Ether’s (ETH) price has shown weakness after failing to break above the $1,950 resistance on April 26. The subsequent correction drove ETH to $1,810 on May 1, nearing its lowest level in four weeks. Curiously, the movement happened while First Republic Bank (FRB) was seized by the California Department of Financial Protection and Innovation.
The Federal Deposit Insurance Corporation (FDIC) entered into a purchase and assumption agreement with JPMorgan to protect FRB depositors, estimating a $13 billion loss.
Commented on the latest major U.S. bank failure, UBS analyst Erika Najarian stated:
“This deal does not change the rates, recession and regulatory headwinds that regional banks are facing.“
ETH price ignores banking crisis
Curiously, the VIX indicator, which measures how traders are pricing the risks of extreme price oscillations for the S&P 500 index, reached its lowest level in 18 months at 15.6% on May 1.
It is worth noting that overconfidence is the main driver for surprise moves and large liquidations in derivatives markets, meaning low volatility does not necessarily precede periods of price stability.
The economic environment has worsened significantly after the U.S. reported first-quarter gross domestic product (GDP) growth of 1.1%, below the 2% market consensus. Meanwhile, inflation in Germany remained exceptionally high at 7.6% year-over-year in April. Investors are now pricing higher odds of a global recession as the U.S. Federal Reserve is expected to raise interest rates above 5% on May 3.

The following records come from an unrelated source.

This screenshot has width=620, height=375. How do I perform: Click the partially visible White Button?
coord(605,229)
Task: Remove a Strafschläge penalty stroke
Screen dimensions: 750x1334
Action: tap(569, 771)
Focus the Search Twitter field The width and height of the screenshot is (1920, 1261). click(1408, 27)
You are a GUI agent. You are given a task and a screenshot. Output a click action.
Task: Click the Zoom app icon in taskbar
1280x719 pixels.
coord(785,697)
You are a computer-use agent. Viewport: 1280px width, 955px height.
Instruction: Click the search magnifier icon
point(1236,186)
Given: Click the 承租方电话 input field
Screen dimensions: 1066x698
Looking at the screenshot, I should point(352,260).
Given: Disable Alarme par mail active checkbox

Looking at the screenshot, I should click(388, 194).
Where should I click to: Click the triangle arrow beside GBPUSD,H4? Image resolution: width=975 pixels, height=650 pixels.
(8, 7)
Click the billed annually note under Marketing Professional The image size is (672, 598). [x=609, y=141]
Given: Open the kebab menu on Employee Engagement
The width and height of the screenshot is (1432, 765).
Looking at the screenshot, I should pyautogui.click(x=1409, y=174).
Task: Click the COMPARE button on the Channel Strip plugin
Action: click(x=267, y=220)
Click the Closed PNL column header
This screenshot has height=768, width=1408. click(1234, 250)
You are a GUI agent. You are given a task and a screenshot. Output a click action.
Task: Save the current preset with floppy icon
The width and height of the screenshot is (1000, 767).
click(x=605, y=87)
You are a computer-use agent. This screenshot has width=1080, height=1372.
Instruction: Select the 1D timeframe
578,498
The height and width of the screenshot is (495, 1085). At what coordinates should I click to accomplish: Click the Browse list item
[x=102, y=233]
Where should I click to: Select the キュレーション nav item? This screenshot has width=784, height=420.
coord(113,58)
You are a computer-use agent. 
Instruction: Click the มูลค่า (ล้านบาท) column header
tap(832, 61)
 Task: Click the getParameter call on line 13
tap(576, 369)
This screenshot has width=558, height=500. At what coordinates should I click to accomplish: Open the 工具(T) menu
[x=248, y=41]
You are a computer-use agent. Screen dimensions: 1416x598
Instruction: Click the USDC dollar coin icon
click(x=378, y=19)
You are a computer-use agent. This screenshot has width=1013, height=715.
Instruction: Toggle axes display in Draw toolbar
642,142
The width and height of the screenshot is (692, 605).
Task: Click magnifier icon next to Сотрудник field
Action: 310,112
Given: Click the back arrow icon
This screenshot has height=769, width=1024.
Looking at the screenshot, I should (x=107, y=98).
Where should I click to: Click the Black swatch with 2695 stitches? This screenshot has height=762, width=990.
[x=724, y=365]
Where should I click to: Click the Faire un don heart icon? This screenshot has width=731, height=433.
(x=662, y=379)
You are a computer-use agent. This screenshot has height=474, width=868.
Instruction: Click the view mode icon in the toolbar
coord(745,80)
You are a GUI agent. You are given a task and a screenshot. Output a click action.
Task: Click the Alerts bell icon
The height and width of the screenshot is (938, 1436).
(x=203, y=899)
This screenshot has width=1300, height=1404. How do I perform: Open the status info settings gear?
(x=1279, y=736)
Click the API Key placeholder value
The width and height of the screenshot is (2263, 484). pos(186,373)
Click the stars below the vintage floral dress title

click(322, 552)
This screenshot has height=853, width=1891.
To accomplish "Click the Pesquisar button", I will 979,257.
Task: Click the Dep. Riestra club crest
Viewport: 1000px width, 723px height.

According to macro analyst Lyn Alden, the U.S. Treasury is now targeting $1.4 trillion in new net borrowing between April and September 2023 as tax receipts have been running below expectations.
The U.S. Treasury updated their borrowing estimates.
They target over $1.4 trillion in net new borrowing during the two quarters from April through September 2023, with an ending cash balance target of $600 billion.
Tax receipts have been coming in below their expectations. pic.twitter.com/qnA6QFqx4m
— Lyn Alden (@LynAldenContact) May 1, 2023
If the U.S. debt level continues to increase while interest rates remain high, the government will be forced to increase debt payments, further pressuring its delicate fiscal situation. Such a situation should be favorable for scarce assets, but what can Ethereum derivatives metrics tell us about professional traders’ risk appetite? Let’s take a look.
Ethereum derivatives display modest confidence
Ether quarterly futures are popular among whales and arbitrage desks, and they typically trade at a slight premium to spot markets, indicating that sellers are asking for more money to delay settlement for a longer period.
As a result, futures contracts on healthy markets should trade at a 5% to 10% annualized premium — a situation known as contango — which is not unique to crypto markets.
Since April 19, the Ether futures premium has been stuck near 2%, indicating that professional traders are unwilling to flip neutral despite ETH’s price testing $1,950 resistance on April 26.
The absence of demand for leverage longs does not always imply a price decline. As a result, traders should investigate Ether’s options markets to learn how whales and market makers value the likelihood of future price movements.
Related: Venmo will enable fiat-to-crypto payments in May
The 25% delta skew indicates when market makers and arbitrage desks overcharge for upside or downside protection.
In bear markets, options traders increase their odds of a price drop, causing the skew indicator to rise above 8%. Bullish markets, on the other hand, tend to drive the skew metric below 8%, indicating that bearish put options are in less demand.
The 25% skew ratio is currently at 1 as protective put options are trading in line with the neutral-to-bullish calls. That’s a bullish indicator given the six-day 7.8% correction since ETH’s price failed to break the $1,950 resistance.
So far, Ether’s price has failed to display strength, while the baking sector created a giant opportunity for decentralized financial systems to showcase their transparency and resilience versus traditional markets. On the other hand, derivatives metrics show no sign of extreme fear or leveraged bearish bets, indicating low odds of retesting the $1,600 support in the near term.